The announcement by Turkish Prime Minister Tayyip Erdogan on Thursday set the stage for a potential naval confrontation as Israel maintains a sea blockade on the Palestinian enclave.
Erdogan said the move was meant to prevent a repeat of an Israeli commando raid on a Turkish aid flotilla last year in which nine civilians were killed.
The incident and subsequent diplomatic arguing has brought relations between the two countries, once close Middle Eastern allies, almost to crisis point.
"The things Turkish Prime Minister Erdogan said are harsh and serious, but I don't think it would be right to get into any verbal saber-rattling with him," Deputy Prime Minister Dan Meridor told Israeli Army Radio.
"Our silence is the best response. I hope this phenomenon will pass."
Ankara downgraded diplomatic relations and said it would boost naval patrols in the eastern Mediterranean after Israel refused to apologize for the killings in the raid, which targeted a Turkish activist ship that tried to breach Israel's blockade of Hamas-ruled Gaza.

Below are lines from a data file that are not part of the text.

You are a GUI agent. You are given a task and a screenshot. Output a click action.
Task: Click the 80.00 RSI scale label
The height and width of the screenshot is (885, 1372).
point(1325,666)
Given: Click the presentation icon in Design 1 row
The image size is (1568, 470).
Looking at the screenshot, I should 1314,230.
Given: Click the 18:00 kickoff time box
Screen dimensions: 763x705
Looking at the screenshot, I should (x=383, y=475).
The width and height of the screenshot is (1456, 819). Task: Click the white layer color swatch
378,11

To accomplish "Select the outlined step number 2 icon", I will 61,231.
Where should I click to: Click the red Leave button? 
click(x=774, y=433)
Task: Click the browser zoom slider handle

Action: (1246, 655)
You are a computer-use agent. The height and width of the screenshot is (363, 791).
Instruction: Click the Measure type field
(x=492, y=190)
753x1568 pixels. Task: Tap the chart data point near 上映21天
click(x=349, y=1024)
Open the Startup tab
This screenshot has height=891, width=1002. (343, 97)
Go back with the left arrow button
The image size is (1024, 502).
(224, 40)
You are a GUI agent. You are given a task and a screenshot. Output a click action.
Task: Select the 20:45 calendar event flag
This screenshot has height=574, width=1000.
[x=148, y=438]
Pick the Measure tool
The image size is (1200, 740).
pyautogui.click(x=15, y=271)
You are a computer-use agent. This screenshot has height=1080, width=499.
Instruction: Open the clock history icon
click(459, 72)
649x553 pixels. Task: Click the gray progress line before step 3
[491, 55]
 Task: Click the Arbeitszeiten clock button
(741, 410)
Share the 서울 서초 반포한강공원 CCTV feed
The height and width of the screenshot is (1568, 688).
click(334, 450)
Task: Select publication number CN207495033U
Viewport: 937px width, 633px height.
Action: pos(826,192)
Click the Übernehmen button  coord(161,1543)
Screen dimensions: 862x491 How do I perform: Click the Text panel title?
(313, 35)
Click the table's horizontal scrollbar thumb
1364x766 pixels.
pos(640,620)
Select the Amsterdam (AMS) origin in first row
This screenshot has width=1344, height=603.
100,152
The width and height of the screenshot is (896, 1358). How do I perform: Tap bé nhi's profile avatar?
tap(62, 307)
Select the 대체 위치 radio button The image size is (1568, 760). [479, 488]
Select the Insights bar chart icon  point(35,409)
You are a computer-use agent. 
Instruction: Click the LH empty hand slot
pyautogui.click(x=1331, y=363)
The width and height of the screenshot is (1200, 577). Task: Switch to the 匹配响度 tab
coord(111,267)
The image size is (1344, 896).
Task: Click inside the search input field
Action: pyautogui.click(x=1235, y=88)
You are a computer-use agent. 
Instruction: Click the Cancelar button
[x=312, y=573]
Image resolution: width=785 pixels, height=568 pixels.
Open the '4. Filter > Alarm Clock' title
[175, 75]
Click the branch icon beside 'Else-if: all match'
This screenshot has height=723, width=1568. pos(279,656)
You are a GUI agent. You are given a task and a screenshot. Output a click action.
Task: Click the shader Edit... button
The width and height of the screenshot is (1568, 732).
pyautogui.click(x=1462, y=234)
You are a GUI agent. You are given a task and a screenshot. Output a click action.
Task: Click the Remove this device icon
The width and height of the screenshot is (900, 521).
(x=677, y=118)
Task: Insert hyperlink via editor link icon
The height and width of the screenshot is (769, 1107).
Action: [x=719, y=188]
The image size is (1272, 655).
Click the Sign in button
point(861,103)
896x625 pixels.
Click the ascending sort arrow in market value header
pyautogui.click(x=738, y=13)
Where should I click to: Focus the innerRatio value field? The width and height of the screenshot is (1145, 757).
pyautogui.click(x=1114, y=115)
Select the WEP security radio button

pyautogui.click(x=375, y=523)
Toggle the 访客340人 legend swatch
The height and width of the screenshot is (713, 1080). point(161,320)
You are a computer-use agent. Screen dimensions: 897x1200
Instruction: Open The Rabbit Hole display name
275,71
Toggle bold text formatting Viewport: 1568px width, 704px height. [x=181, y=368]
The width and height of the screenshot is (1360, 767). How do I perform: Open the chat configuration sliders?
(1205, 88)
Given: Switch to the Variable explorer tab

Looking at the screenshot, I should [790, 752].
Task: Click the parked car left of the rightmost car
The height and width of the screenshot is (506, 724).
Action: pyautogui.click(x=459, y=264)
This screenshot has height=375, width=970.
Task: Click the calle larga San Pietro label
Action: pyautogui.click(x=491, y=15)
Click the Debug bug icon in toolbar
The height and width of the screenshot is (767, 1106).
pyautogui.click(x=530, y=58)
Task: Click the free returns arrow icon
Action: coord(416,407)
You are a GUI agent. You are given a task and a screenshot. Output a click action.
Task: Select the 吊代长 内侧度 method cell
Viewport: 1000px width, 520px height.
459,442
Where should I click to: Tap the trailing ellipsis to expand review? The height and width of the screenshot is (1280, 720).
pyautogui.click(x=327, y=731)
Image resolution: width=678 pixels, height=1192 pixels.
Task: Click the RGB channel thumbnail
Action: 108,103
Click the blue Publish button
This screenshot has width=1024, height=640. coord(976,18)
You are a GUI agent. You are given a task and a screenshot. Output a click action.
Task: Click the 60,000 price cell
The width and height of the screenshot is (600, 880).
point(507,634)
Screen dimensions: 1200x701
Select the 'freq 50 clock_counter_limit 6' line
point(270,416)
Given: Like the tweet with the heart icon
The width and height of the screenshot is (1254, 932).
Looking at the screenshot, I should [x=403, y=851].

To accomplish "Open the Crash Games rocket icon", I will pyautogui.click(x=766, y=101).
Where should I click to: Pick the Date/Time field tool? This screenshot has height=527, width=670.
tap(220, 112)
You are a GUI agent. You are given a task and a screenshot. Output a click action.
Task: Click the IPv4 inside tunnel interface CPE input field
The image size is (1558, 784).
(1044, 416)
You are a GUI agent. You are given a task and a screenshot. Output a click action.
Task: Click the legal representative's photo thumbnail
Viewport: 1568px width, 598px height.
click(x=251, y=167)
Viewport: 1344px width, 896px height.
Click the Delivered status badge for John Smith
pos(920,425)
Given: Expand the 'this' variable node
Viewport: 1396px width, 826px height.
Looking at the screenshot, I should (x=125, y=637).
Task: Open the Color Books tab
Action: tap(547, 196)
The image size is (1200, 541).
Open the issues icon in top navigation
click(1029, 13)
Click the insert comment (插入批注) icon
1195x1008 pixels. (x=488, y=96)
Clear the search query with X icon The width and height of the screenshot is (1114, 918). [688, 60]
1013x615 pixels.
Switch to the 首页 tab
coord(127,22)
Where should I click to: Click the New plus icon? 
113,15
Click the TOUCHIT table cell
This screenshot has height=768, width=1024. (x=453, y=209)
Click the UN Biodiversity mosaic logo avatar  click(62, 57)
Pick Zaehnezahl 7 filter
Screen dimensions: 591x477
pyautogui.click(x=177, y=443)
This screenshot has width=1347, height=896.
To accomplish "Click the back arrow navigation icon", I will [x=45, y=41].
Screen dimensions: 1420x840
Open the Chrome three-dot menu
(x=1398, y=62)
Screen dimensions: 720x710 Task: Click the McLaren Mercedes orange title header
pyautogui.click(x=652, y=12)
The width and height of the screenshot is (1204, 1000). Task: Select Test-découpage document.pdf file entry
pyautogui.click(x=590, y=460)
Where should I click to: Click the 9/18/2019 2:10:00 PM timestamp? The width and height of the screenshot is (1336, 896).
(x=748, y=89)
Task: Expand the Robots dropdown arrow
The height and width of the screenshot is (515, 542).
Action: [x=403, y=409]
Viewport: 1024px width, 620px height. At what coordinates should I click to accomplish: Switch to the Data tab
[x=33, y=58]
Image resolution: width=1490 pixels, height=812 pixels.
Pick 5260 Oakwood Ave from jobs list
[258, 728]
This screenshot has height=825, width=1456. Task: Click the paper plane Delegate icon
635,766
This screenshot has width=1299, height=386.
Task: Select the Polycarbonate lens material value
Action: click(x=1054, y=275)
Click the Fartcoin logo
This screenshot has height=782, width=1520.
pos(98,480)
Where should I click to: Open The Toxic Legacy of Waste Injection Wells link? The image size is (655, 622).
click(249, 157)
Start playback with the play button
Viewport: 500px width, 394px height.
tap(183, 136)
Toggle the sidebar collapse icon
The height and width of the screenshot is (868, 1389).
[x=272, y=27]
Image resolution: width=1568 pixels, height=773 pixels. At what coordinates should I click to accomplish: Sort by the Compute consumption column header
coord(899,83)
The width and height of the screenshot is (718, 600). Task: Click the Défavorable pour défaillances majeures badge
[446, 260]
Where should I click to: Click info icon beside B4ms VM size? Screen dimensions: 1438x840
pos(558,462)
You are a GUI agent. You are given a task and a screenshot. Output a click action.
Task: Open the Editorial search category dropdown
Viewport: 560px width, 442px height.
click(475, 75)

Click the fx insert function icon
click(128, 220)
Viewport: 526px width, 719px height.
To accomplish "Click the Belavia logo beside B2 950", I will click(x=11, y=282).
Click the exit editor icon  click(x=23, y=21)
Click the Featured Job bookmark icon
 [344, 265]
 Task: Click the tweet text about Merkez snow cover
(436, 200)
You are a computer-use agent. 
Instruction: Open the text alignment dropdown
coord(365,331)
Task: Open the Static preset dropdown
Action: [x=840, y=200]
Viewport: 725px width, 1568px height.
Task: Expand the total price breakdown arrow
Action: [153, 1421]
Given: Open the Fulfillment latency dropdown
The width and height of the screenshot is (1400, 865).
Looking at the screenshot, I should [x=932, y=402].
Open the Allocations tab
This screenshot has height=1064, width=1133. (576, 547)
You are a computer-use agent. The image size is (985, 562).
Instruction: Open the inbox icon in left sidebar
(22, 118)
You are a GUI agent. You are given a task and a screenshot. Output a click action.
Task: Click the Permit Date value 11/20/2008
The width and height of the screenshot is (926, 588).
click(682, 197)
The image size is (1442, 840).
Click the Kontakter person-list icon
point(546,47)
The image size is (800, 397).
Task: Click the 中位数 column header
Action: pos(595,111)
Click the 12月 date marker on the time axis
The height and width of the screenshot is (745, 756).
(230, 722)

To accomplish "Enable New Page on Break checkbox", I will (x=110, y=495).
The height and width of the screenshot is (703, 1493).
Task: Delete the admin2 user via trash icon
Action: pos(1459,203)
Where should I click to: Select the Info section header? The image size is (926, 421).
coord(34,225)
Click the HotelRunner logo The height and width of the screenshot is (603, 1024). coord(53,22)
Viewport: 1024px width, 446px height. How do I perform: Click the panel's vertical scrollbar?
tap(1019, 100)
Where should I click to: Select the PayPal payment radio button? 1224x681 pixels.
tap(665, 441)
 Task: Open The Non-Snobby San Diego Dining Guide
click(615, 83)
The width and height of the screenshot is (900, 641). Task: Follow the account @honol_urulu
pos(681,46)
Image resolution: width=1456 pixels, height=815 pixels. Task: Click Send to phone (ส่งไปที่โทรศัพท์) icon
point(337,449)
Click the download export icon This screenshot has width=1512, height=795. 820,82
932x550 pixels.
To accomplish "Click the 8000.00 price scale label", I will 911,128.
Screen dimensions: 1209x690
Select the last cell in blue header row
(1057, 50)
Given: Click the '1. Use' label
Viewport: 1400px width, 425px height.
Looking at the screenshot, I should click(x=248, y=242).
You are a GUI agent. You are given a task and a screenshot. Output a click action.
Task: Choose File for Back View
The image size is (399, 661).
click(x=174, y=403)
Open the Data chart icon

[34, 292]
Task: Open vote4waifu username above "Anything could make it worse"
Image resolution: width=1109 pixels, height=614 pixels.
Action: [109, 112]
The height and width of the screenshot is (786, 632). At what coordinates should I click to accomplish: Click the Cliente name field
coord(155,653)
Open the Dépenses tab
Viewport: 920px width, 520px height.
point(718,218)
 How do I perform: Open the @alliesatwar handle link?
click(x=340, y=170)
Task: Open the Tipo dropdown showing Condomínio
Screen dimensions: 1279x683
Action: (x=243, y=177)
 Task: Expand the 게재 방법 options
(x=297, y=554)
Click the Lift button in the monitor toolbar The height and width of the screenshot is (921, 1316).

A United Nations enquiry deemed the blockade a legitimate security measure to prevent weapons smuggling. But it also called Israel's use of force in the raid "excessive and unreasonable" and the loss of life "unacceptable." Israel expressed regrets for the deaths.
Meridor, in his comments, said: "Turkey, which claims that Israel is not above international law, needs to understand that neither is it. A U.N. committee has determined that the blockade is legal.
Israeli Foreign Ministry spokesman Yigal Palmor, asked if Israel might review the blockade given NATO-member Turkey's naval challenge, said: "There is no intent to review the blockade as long as Hamas amasses missiles. This is a measure consistent with international law."
The United States has been hoping to ease tensions between its two main allies in the Middle East.
Dan Shapiro, the U.S. ambassador to Israel, told Israel Radio: "We are encouraging both countries to find a way to work together to overcome their differences and restore at least some of the friendship that they previously had."
In addition to an apology, Turkey has demanded that Israel end the Gaza blockade. Israel says the closure is needed to keep arms from reaching Palestinian guerrillas by sea.